Qatar enables Hamas’s Gaza oppression

Despite Hamas’s continued commitment to terrorism and its blatant disregard for the people of Gaza and international institutions, Qatari support for Hamas remains steadfast.

June 18, 2017 21:36
3 minute read.
Qatar Doha

People look at pigeons at the Souq Waqif market in Doha, Qatar. (photo credit: REUTERS)

In the 10 years since Hamas forces violently expelled the Palestinian Authority from the Gaza Strip, the terrorist group has brought the coastal enclave to ruin through mismanagement, violence and neglect; an essential service as basic as electricity has been cut to no more than four hours a day. If not for the political and financial lifeline provided by Qatar, Hamas’s rule would likely have collapsed years ago.

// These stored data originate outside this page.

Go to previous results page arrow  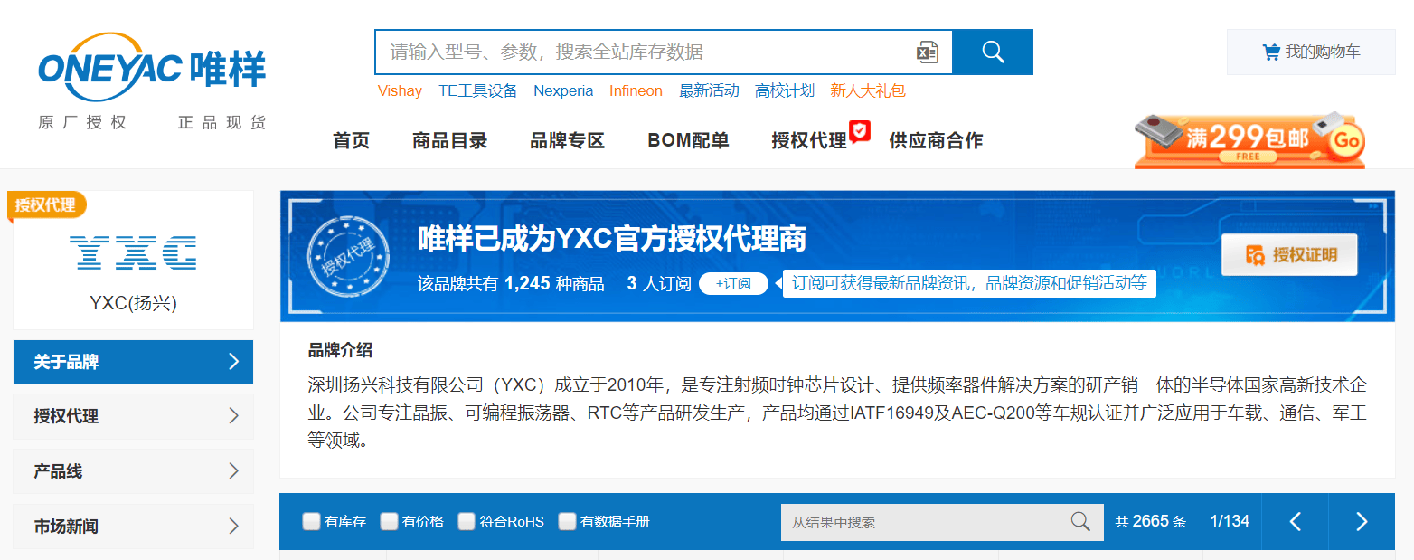(x=1295, y=521)
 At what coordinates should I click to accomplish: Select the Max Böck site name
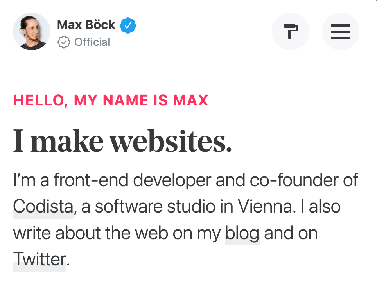pyautogui.click(x=86, y=25)
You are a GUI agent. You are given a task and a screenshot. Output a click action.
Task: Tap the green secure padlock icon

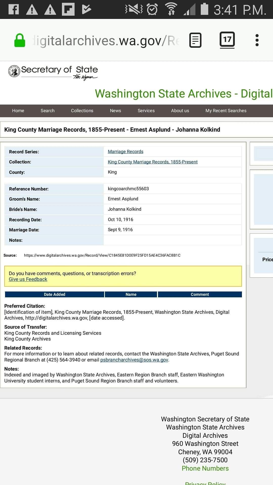pyautogui.click(x=20, y=40)
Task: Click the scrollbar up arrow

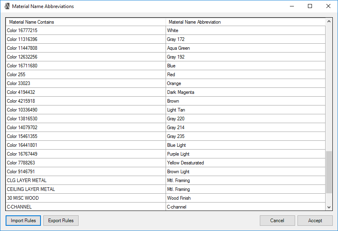Action: point(329,22)
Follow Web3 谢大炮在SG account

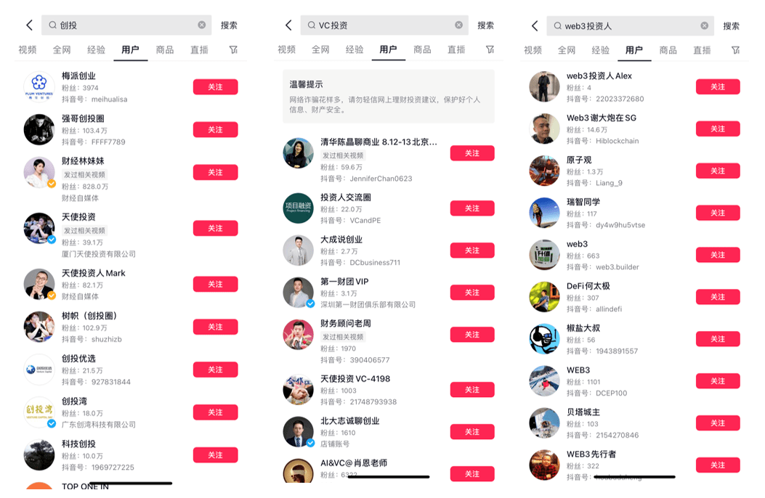pyautogui.click(x=718, y=128)
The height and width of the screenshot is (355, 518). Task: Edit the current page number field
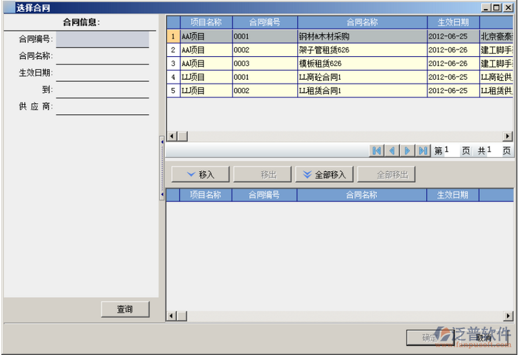click(x=451, y=151)
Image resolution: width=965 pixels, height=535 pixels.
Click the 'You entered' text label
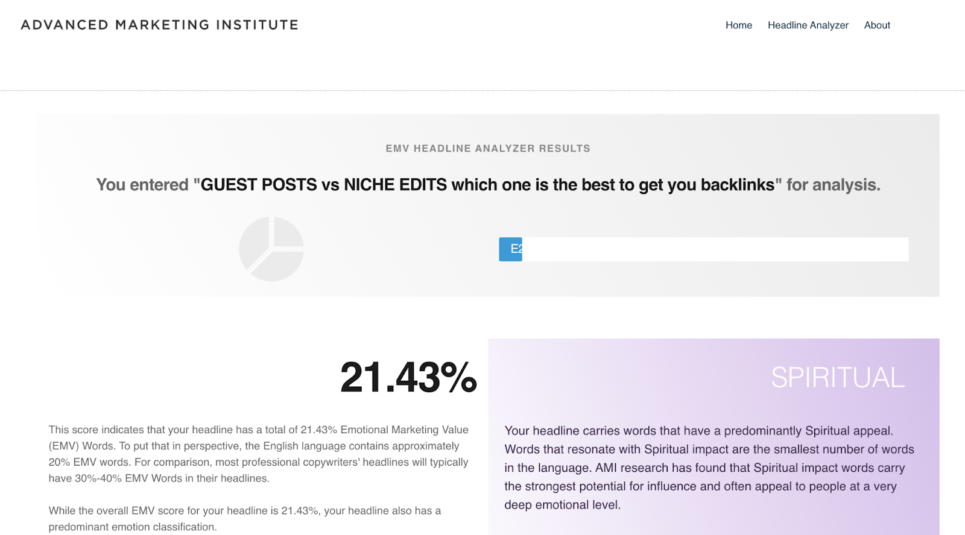coord(142,185)
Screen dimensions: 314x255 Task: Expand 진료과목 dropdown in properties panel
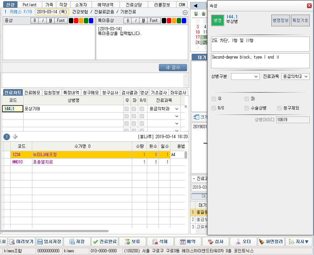tap(295, 76)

Last week, Saudi Arabia, Egypt, the United Arab Emirates, Bahrain and other countries severed diplomatic and commercial ties with Qatar. Saudi Foreign Minister Adel al-Jubeir specifically cited Qatari support of Hamas and its parent group, the Muslim Brotherhood, as the impetus for the current diplomatic crisis. In response, Qatari Foreign Minister Sheikh Mohammed bin Abdulrahman Al Thani defended Hamas as a “legitimate resistance movement.”

It is time for Qatar to recognize Hamas for what it is: a murderous terrorist group that has set back the Israeli-Palestinian peace process and stolen precious resources from the Gazan people.

Hamas first came to power in 2006’s Palestinian legislative elections. The international community largely shunned the new Hamas-led Palestinian government. The United States, European Union, Russia and the United Nations – the so-called quartet of Middle East peacemakers – demanded Hamas renounce violence, recognize Israel and abide by past Palestinian agreements in order to receive recognition.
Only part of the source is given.